No primeiro domingo em nossa casa,
a tarde era chuvosa e triste como
num conto de Dickens. Ela começou
a chorar na orfandade recente. Não
sabíamos o que fazer para consolar a
garota.
O pai dormira após o almoço e, ao
acordar, fez o que mais gostava de fazer: tomou providências. A menina
tinha como único brinquedo uma
bruxinha de pano, desengonçada e
triste como ela. O pai perguntou se a
bruxinha já tinha sido batizada.
Não. Era pagã, como todas as bruxas.
Botou então a gente para cortar papel fino colorido e fez fieiras de bandeirinhas de festa junina, com elas
enfeitou as salas de visita e de jantar.
Foi na despensa, apanhou uma lata
de goiaba, cortou-a em tabletes e pulverizou neles uma mistura de canela
e açúcar cristalizado.
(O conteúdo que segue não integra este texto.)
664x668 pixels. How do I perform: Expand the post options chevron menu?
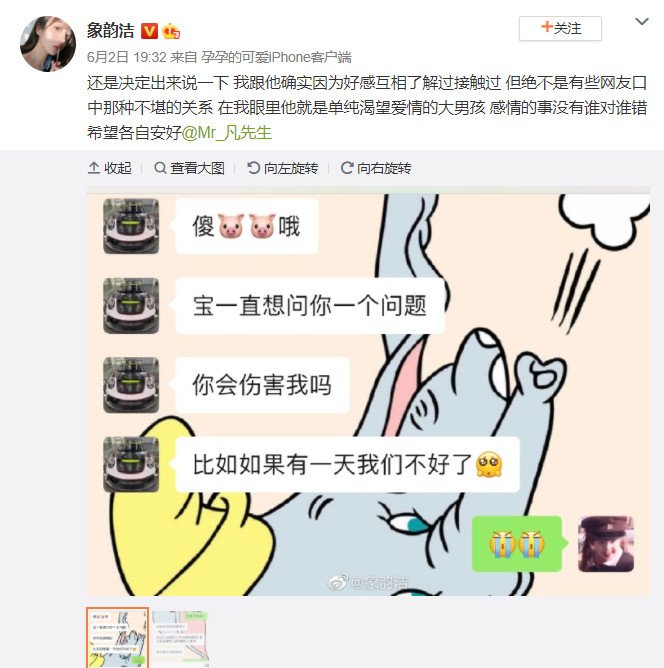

Fez pequeninas
rodelas de papelão de diversas cores,
passou-as num palito, espetando-o
naquilo que chamou de "majestoso
canapé de goiaba". Espremeu dúzias
de limão, acrescentou um pouco de
vinho tinto de garrafão, obtendo
uma sangria igualmente majestosa.
Ficou uma delícia.
Pegou um vestido preto que minha
mãe usara quando perdera uma irmã e adotara luto fechado, mais tarde aliviado, como era de costume na
época. Vestido de padre, com um livro encadernado de Eça na mão fazendo o papel de missal, tendo a mãe
como madrinha, meu irmão mais velho como padrinho e eu como sacristão, o pai batizou a bruxinha em nome do Pai, do Filho e do Espírito Santo. Obrigou o meu irmão a renunciar
por ela o Diabo, o Mundo e a Carne.
Depois deu início à comilança, reforçada à última hora por uma caixa de
bombons que ele guardara para nos
dar na Páscoa que se aproximava.
De olhos arregalados, a menina parou de chorar e olhava para o pai
com espanto maior do que a sua dor.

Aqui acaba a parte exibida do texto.